I look at these bags and I want to “fix” them: let’s just straighten this up, can you grab the other handle, fasten this right here, zip this, can someone get me some velcro…

Judy

These bags look so bad. Another fad that will be over in a few months.

Sandy

I do not get the appeal, I guess I like two straps or one main strap mid bag so it hangs nice.

SonShownu

If you want a bag that have a look of one of the strap is snapped, that’s the bag you’re looking for.

Pip

Closed bags are for people who don’t want to lose their things or have a thief help themselves.

Arete

It’s absolutely my vibe. I can see why someone riding metros might be a bit reluctant, but I live in a mid size university town and have no qualms walking around with a bag half open, which I’ve done for lo these many years.
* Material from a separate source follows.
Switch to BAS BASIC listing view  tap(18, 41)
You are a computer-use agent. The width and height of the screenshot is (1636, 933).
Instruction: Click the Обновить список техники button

I love to see it as a trend, which I’m sure will be fleeting but which I will thoroughly enjoy.

Paw

It’s definitely a trend, and it works because it’s fascinating. I wonder if this is potentially a response to people’s love of totes and having easy access (whether real or perceived) to one’s things. I also think that with the rise of people longing to unwind from technology, we may also see people using bags as a way to showcase their non-screen-related hobbies (e.g. art, photography, journaling)–all for marketing, at least, but part of what makes fashion fun is seeing how it reacts to current events and people’s perceptions of said events.